Ob Bio auch in Bezug auf Markt und Politik im Vorteil ist, würde laut Bioland neben der Marktentwicklung insbesondere von den politischen Rahmenbedingungen auf EU-, Bundes- und Länderebene abhängen. „Die neue Bundesregierung muss auf jeden Fall die Rahmenbedingungen für den Öko-Landbau so verbessern, dass die Öko-Flächenziele für das Jahr 2030 in der EU (25 Prozent), in Deutschland (20 Prozent) und den Bundesländern (bis 40 Prozent) erreicht werden können“, sagt Gerald Wehde.
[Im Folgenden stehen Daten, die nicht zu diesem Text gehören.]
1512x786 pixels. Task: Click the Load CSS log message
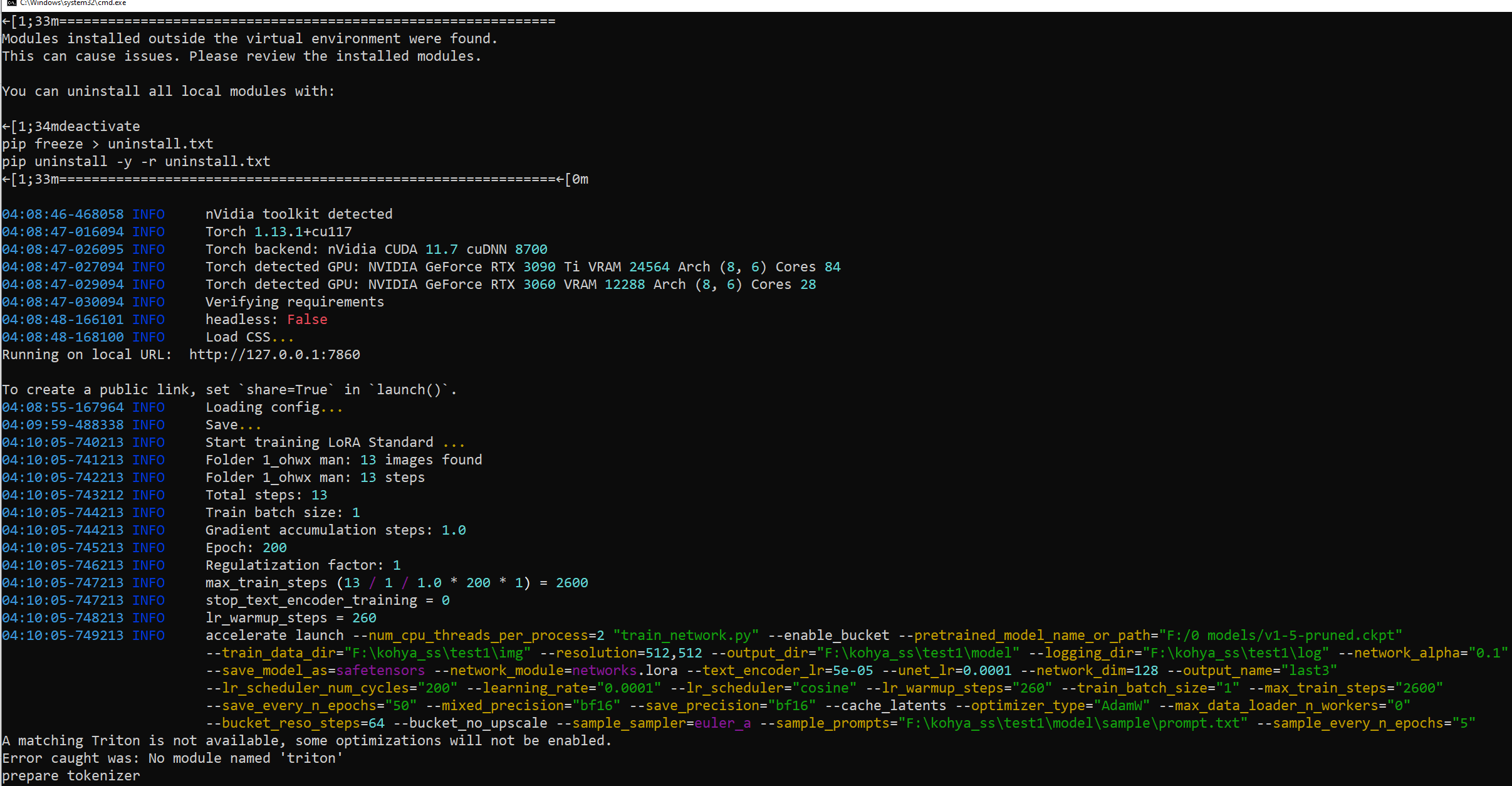tap(248, 337)
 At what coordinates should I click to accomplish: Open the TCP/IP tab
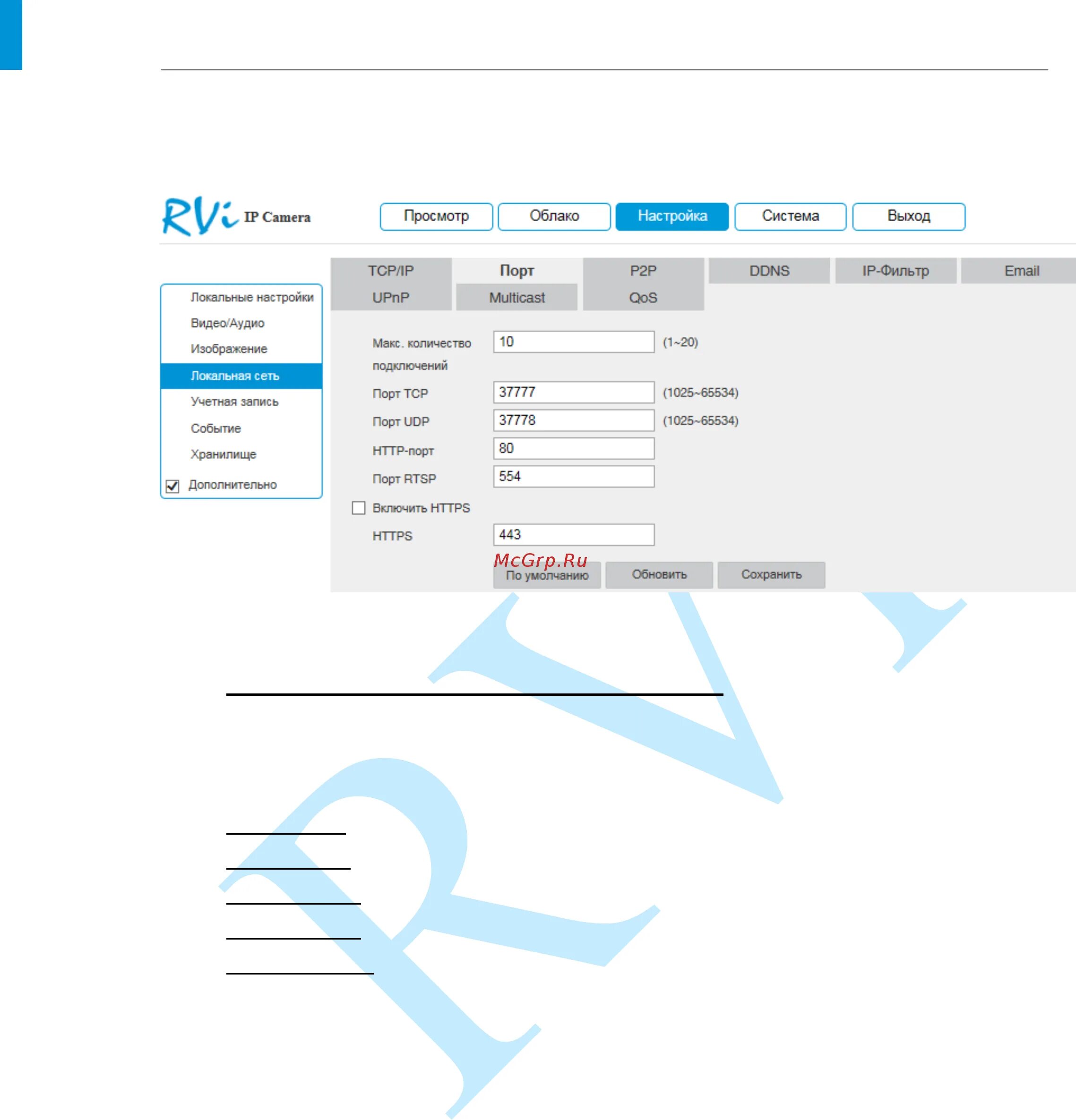(x=390, y=271)
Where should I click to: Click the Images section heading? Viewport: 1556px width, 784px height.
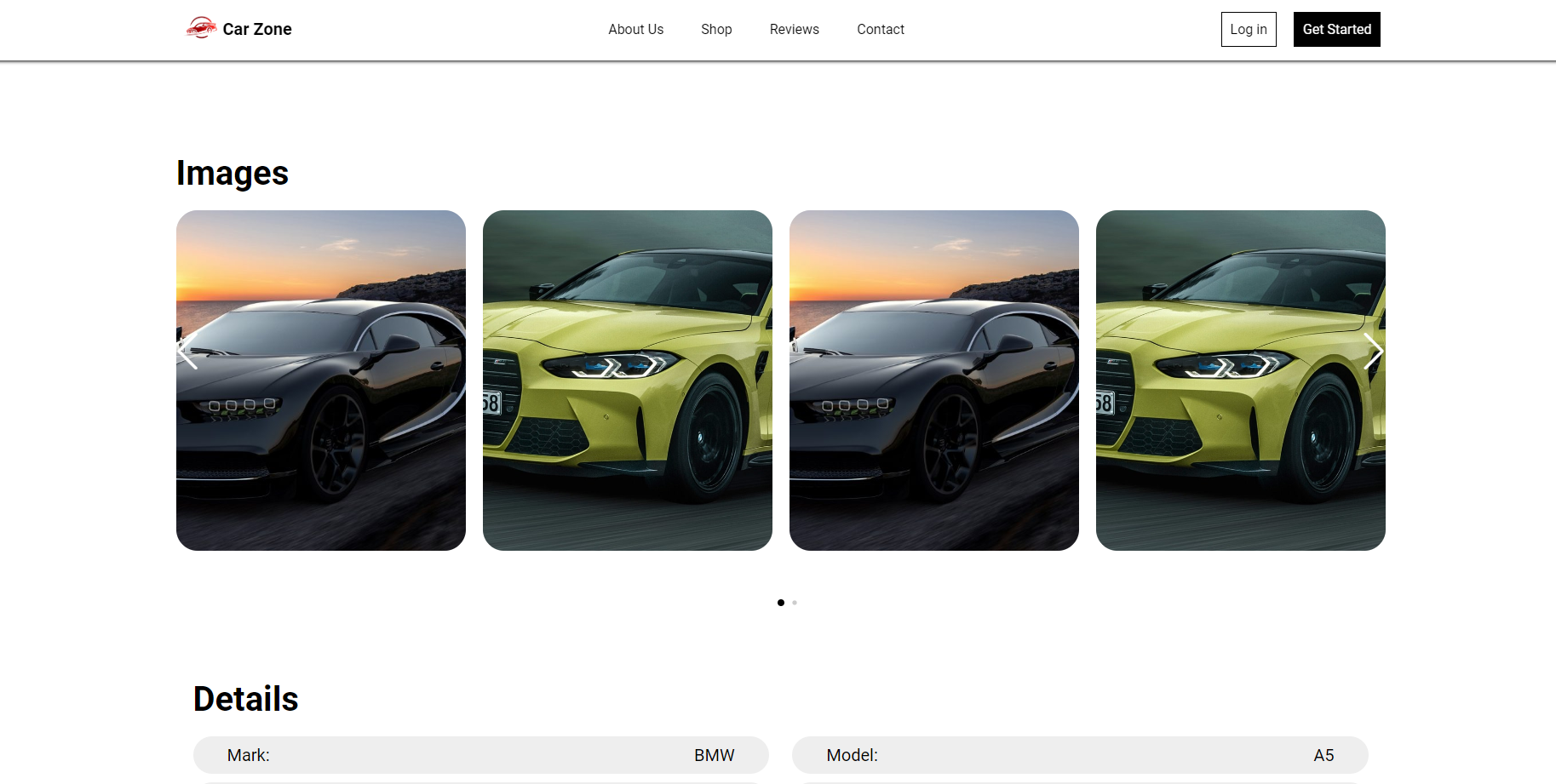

Bio braucht politische Entscheidungen

„Nur“ nachhaltig zu wirtschaften, reicht Roland Schüren auch nicht mehr. Er ist einer, der die Dinge gerne selbst in die Hand nimmt. Obwohl er, wie er sagt, in den letzten vier Jahren mit einem blauen Auge davongekommen ist, macht ihm der Klimawandel so zu schaffen, dass er als Bundestagskandidat der Grünen in die Politik gegangen ist.

Der Unternehmer ist überzeugt, dass in der kommenden Legislaturperiode zentrale Richtungsentscheidungen in Bezug auf die Klimakrise getroffen werden müssen und will sich dafür einsetzen, dabei die richtigen Weichen zu stellen. Außerdem würde sich die Bio-Landwirtschaft zu langsam fortentwickeln: „Es müsste schneller mehr Bio-Landwirte geben“, so Schüren. Er hat den Eindruck, dass zumindest hierzulande der Anbau nicht mit der Nachfrage mithält und hofft, dass durch die Unwetter der Klimawandel mehr in den Fokus rücken wird.